Delhi Chief Minister Arvind Kejriwal’s oath-taking speech can well be a lesson in political inclusion and non-partisanship.
In his very own words, the politics of ‘work, water, electricity, and roads’ was at work to make Delhi a ‘khubsoorat’ (beautiful) place. He said the elections were over and it was time for one and all to shun differences and work together for progress. “I am the chief minister of everyone – be it workers of the BJP, Congress or any other party,” he said.
A jubilant Kejriwal addressed the gathering from a makeshift podium on Ramlila Grounds after he and six other minister took oath on Sunday (February 16).
Striking a poise and retaining his characteristic unflappable demeanour, he said, “Much politics was at work but I forgive those who spoke ill of me.” The CM was subtly hinting at the hate speeches taken up by an array of BJP leaders, some of whom had called him a ‘terrorist.’
He thanked the people of Delhi and said he considered everyone part of one extended family. Urging everyone to call upon him for any work, he said, “Never hesitate to approach me and I will help everyone.”
Making it expressly clear that there was no shred of ‘mohalla’ politics, he said it never mattered whom one voted for in an area. “In the past five years, I have never discriminated, thinking it is a BJP mohalla,” he said.
The chief minister did not forget to include the prime minister in his speech.
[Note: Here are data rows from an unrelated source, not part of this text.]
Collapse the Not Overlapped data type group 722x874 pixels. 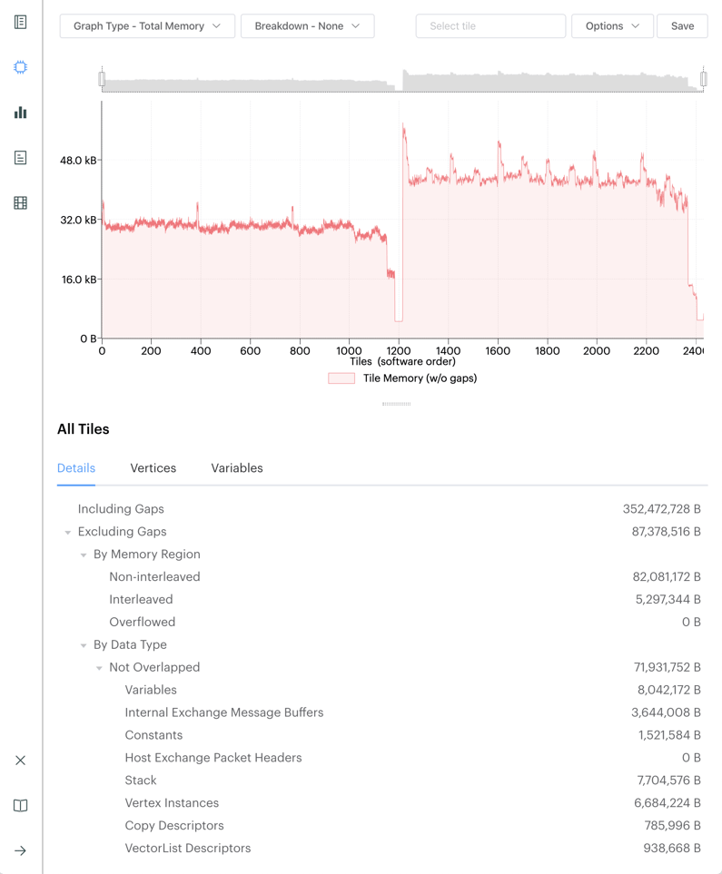(100, 667)
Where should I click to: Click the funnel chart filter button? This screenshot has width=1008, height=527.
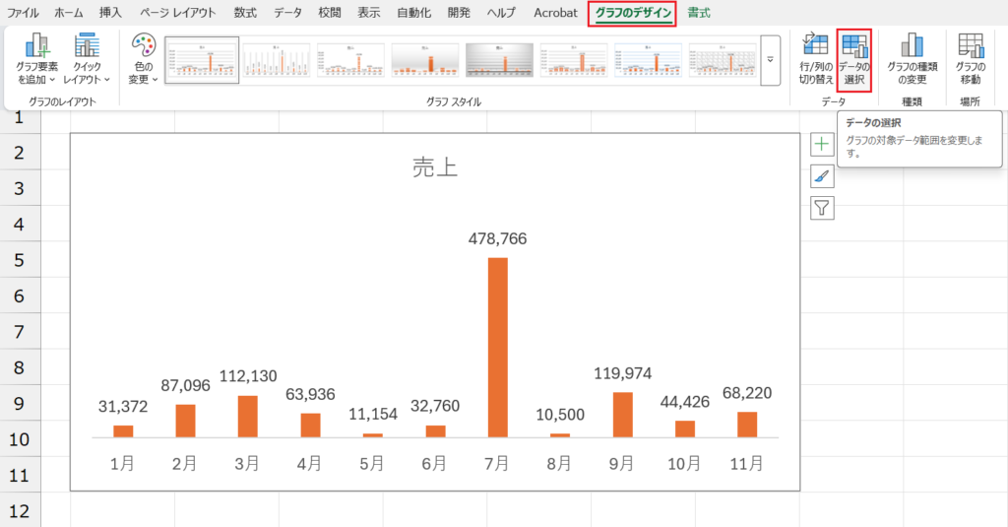coord(822,208)
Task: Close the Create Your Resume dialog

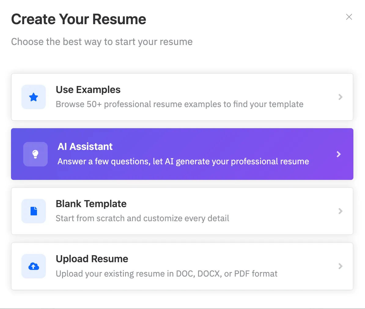Action: [x=349, y=17]
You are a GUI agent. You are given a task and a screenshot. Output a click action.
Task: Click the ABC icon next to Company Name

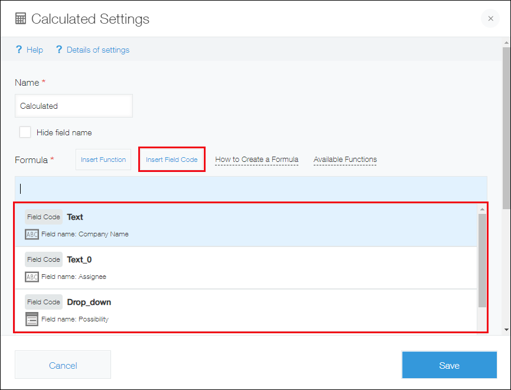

He said he wanted the ‘blessings’ of the prime minister. “An invitation was sent to Modiji but he has been unable to attend the swearing-in.”
All through the speech, the newly sworn-in chief minister’s feeling of pleasant superiority was palpable – for he had emerged unscathed in a campaign that saw more of hate and very little constructive criticism.
But, Kejriwal and his party never retorted in the same coin and all the while stuck to their planned campaign track, which was jocularly called the ‘bijli-pani’ plan.
In combat parlance, the AAP and its leader stuck to the ROE or rules of engagement, which was marked by civility, hope for a better future, and change on the ground.
The speech also assumes significance as it proclaims the institutional shift from an age of sodden political gimmickry to people-centric and positive action.